Writing or Journaling

Writing combines with some of these other tips really well. Knitting helps to quiet my mind and that enables me to tune inward and listen a bit better. Then I can journal or order my thoughts on paper and process them. Creative writing is also a great tool to transport you from the dreary doledrums of winter to a more exotic place, or time.

Get Outside

Yup! Even if you hate winter, I want you to get out into it.  The main reason we tend to dislike this season is that we let it prevent us from doing things outdoors.  Did you catch that? We let winter hold us hostage. Does it really prevent you from walking? Hiking? Nope, not one bit. Grab a pair of boots, put on some layers and a winter jacket, a hat and gloves (whether you’ve knit them or not) and get outside. 

If you’ve been following my posts, you’ll know that we live next to a beautiful park that has wonderful hiking trails, places to test out cross country skis, or walk around the plowed sidewalks down by the lake.  Once you get out and see how beautiful winter can be, and how you can still get some exercise in out of doors, it’s no longer a terrible season.

Do you have a dog? Chances are, he or she could use more than a quick trip to the potty this winter.  You’re not doing them any favors by staying indoors. Bundle them up if necessary, and get them playing in the snow too! Dog parks are great ways to socialize and get outside with other humans and pups.  Hikes are a great way to have fun with your fur-baby too! Just watch the road salt. It can hurt on walks but also create chemical burns if it is left between their paws.

Knitting in the Park wants you to get outside and get exercise


Light

If you work a nine to five in the winter, I get it, the lack of sunlight can really get you down.  And it definitely makes the last step a bit harder.

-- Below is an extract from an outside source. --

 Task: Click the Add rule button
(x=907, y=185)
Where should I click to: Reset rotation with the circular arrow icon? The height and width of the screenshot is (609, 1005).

But you can still get it in on the weekends. If you work and are affected by the shorter days, try taking a break from work during the day.  Even if it’s just standing by a window and getting some sun for five minutes, or taking a lunch break to soak in some rays or get out of the office, it will do you some good. Light some candles. They won’t replace the sun, but the scents and sounds that come with flame can be so relaxing.  Use a candle with a hot bath to soak the stress away.  I’ve never personally tried the lamps with different colored lights but have heard from others that they work as well.

Unless you have seasonal affective disorder or anxiety so badly that it’s physically crippling, these steps can help you learn to hate winter less. Try some of them and you might end up liking or even loving the season by the end of February.  Trying some of these things are outside of your comfort zone, but suffering isn’t exactly comfortable either.